In altri termini, si tratterebbe di prevedere la punibilità di tutti quei gesti – il saluto romano, la vendita di paccottiglia nostalgica ed apologetica, etc. – non rientranti nel raggio d’azione delle leggi sopra menzionate, aggravati quando commessi sul web. Come spiega lo stesso Fiano, la sua proposta mira a punire “comportamenti talvolta più semplici o estemporanei […] che, non essendo volti necessariamente a costituire un’associazione o a perseguire le finalità antidemocratiche proprie del disciolto partito fascista, finiscono per non essere di per sé solo sanzionabili”.

In effetti, la proposta suscita più di qualche perplessità, se le sentenze della Corte costituzionale n. 1 del 1957 e 74 del 1958 che avevano discusso la legittimità della legge Scelba avevano affermato che l’apologia è tale quando essa si lega al pericolo della ricostituzione del disciolto Partito fascista. Fiano va oltre, ritenendo si debbano punire non già tutte quelle espressioni che si configurino come di raccordo tra l’art. 1 (Riorganizzazione) e l’art. 4 (Apologia) della legge Scelba (che dava attuazione alla XII disposizione transitoria e finale della Costituzione), e che quindi incarnino non mere opinioni ma vere e proprie minacce di ricostituzione dell’organizzazione fascista, ma anche i comportamenti ‘semplici o estemporanei’.
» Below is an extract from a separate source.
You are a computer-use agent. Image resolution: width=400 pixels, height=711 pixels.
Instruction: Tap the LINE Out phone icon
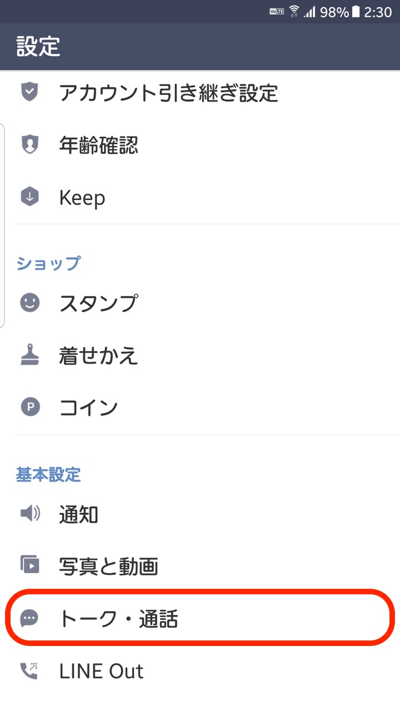click(29, 671)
La legge Scelba veniva dichiarata legittima sul piano costituzionale proprio poiché la limitazione della libertà di manifestazione del pensiero prevista dall’art. 21 Cost. non era violata quando lo scopo fosse di sventare la concreta minaccia di ricostituzione del Partito nazionale fascista. La Corte costituzionale risolveva il problema legando la censura della manifestazione del pensiero al pericolo concreto di ricostituzione del partito disciolto da circa tre lustri.

La legge Scelba tuttavia aveva un limite: pur colpendo anche comportamenti e non solo le idee, parlava di “riorganizzazione” del “disciolto” Partito fascista, limitando di fatto la propria portata a un contesto storico che forse oggi è da considerarsi superato. Ben diversa è la costituzione ex novo di partiti e formazioni di ispirazione neofascista, autoritaria, xenofoba, violenta.

Come la mettiamo con quei movimenti che, ispirandosi a ideologie razziste e suprematiste, oggi fanno le ronde sulle spiagge sostituendosi allo Stato in barba ai principi dello Stato di diritto? Cosa dire di questi energumeni che pensano di costituirsi in forma di “milizia”? Non sto parlando del diritto di apporre ridicoli striscioni in carattere fascio-font, peraltro prontamente trollati dalla comunità web, o di fare grottesche parate, mento in alto e pancia in dentro, come caricature di Ermanno Catenacci.

Si potrebbe dire: se questi movimenti – non le loro opinioni, ma i loro fatti – non ricadono sotto le previsioni della legge Scelba (perché non “ri-organizzano”), saranno almeno sussumibili sotto la legge Mancino? Si dia applicazione a questa legge laddove vieta “ogni organizzazione, associazione, movimento o gruppo avente tra i propri scopi l’incitamento alla discriminazione o alla violenza per motivi razziali, etnici, nazionali o religiosi”.

Si dirà, da parte di quelli che si ritengono più “sgamati” nelle cose del mondo: se metterete fuori legge questi movimenti, farete del più fesso dei naziskin un martire, e otterrete l’effetto contrario, di rinfocolare opinioni autoritarie aggiungendo ragioni di critica allo Stato di diritto democratico e liberale. Corollario di questo ragionamento è l’idea che questi movimenti si debellino con la cultura.

Su quest’ultimo punto, tuttavia mi permetto di obiettare che finora – se questi sono i risultati – la cultura ben poco ha fatto, complice il degrado di una politica ormai incapace di insegnare i valori della Costituzione repubblicana e antifascista. Fermo restando che nessuno può svegliarsi la mattina e costituire un’autocrazia fascista, tanto meno su suolo demaniale. Né come gestore di bagno, né come vigilante da spiaggia.